The principle is currently set out in two French legal codes, including the Heritage Code, which applies to public museum collections. Under the principle, nothing can be permanently removed from these collections without a special law passed by the French parliament in each case, a cumbersome and time-consuming process.
This was done in 2010 for Māori mokomokai returned from France to New Zealand and for an Ivorian “talking drum” last year. An alternative is to return items to a country of origin as a long-term loan, as was done with the Joseon Manuscripts in 2011; they remain today legally part of the French collection but are physically situated in South Korea, where they will probably stay indefinitely.
A more recent fudge is to remove an item’s listing from the French inventory. If it’s not on the list, it’s no longer part of the collection—and therefore can be transferred away without legal hindrance. This approach is admittedly risky and seems only possible in exceptional cases. It was used in 2024 to return a ceremonial stool, or kataklè, to the Republic of Benin. The object had been overlooked, deposited by the French at a museum in Finland for over 80 years. A regulation was passed to strike it from the French inventory and therefore allow its restitution to Benin.
Two framework laws were passed in France in 2023 to allow restitution more generally for two classes of objects: art spoliated during the Holocaust and human remains kept in collections. A third law, promising a similar framework for objects taken by “illicit appropriation” during the colonial period (1815-1972), is only now being considered by the French National Assembly.

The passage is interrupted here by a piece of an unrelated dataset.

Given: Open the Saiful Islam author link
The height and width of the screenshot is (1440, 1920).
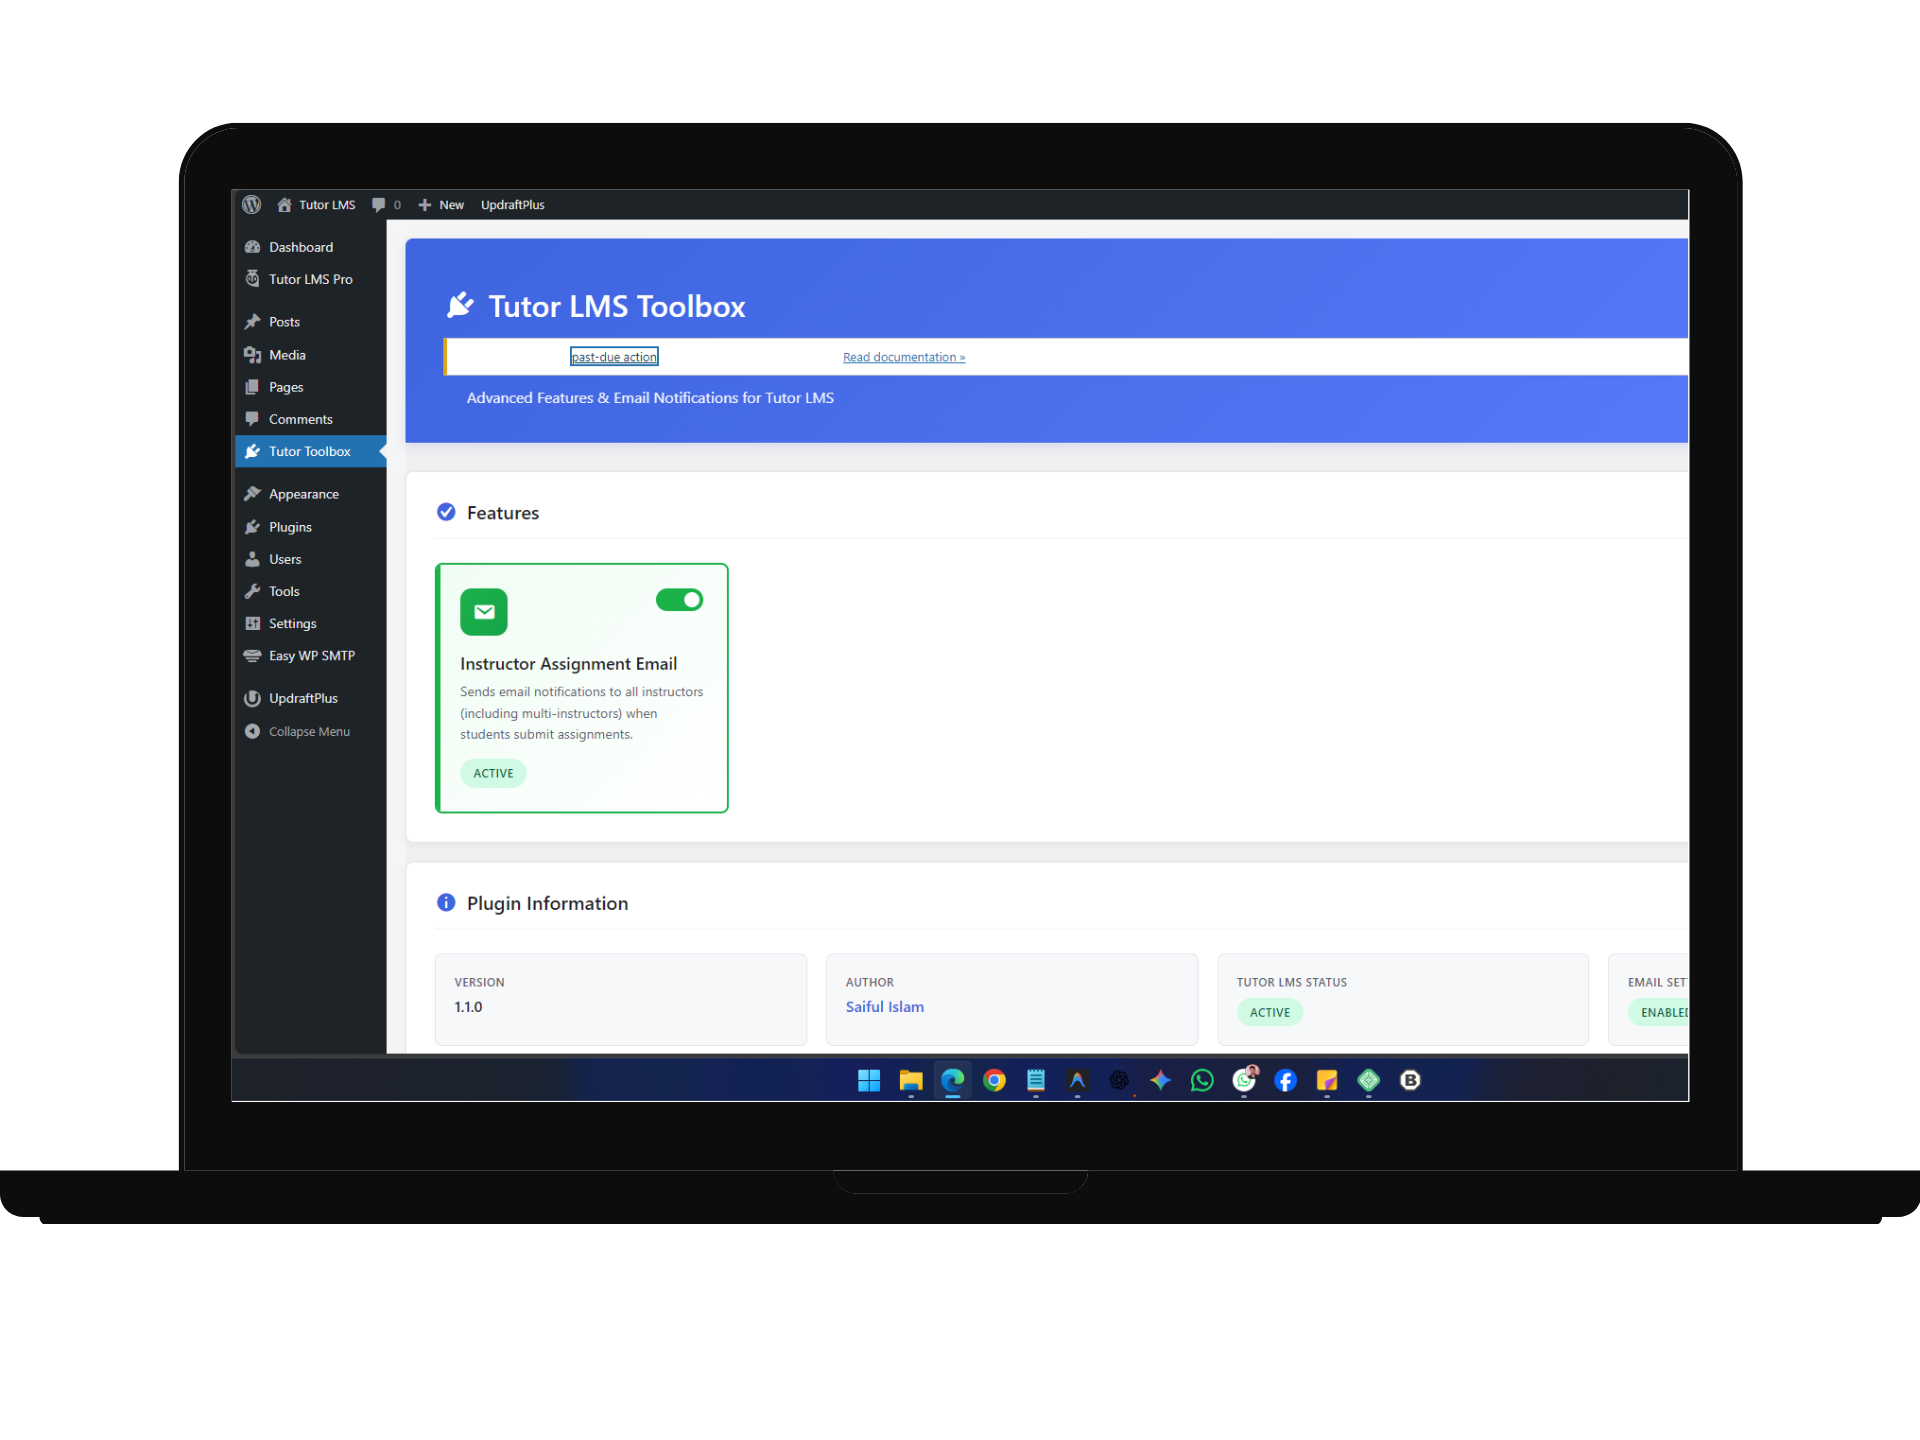Looking at the screenshot, I should pyautogui.click(x=885, y=1007).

The French have certainly been active, but they still have a way to go.
Papal principles
Another jurisdiction with “inalienable” collections is the Vatican. Due to the unusual nature of the legal system, though, the Pope has been able to deviate from this principle of Vatican civil law. In February 2023, Pope Francis issued an apostolic letter declaring that Vatican property would henceforth be dealt with by canon law, by which it can be alienated for religious reasons. Pope Francis then transferred three Parthenon fragments to the Archbishop of Athens and, at the end of last year, Pope Leo followed suit with the transfer of 62 First Nations objects to Canada through the Canadian Conference of Catholic Bishops.
In the UK, museum collections are not “inalienable” as such, although national museums are generally restricted in disposing of objects, with common exceptions for duplicates, unfit objects or objects that have become useless—with additional exceptions added by legislation for Nazi-looted art and human remains. At the end of last year, the government quietly excluded national museum collections from the application of the Charities Act 2022, which would have given museum trustees more latitude in making moral decisions to return.
Nevertheless, hundreds of non-national museums in the UK are legally uninhibited, provided decisions are made in compliance with charitable trust law, ie are in the best interests of the museum. In rare circumstances, there are additional ways of returning objects when there is an overwhelming moral obligation. In such cases, the law supports moral decision-making on the question of restitution.
Having a legal structure and policy to allow museums to make moral decisions is a sensible way forward—far better than any rigid attachment to sacrosanct principles like inalienability.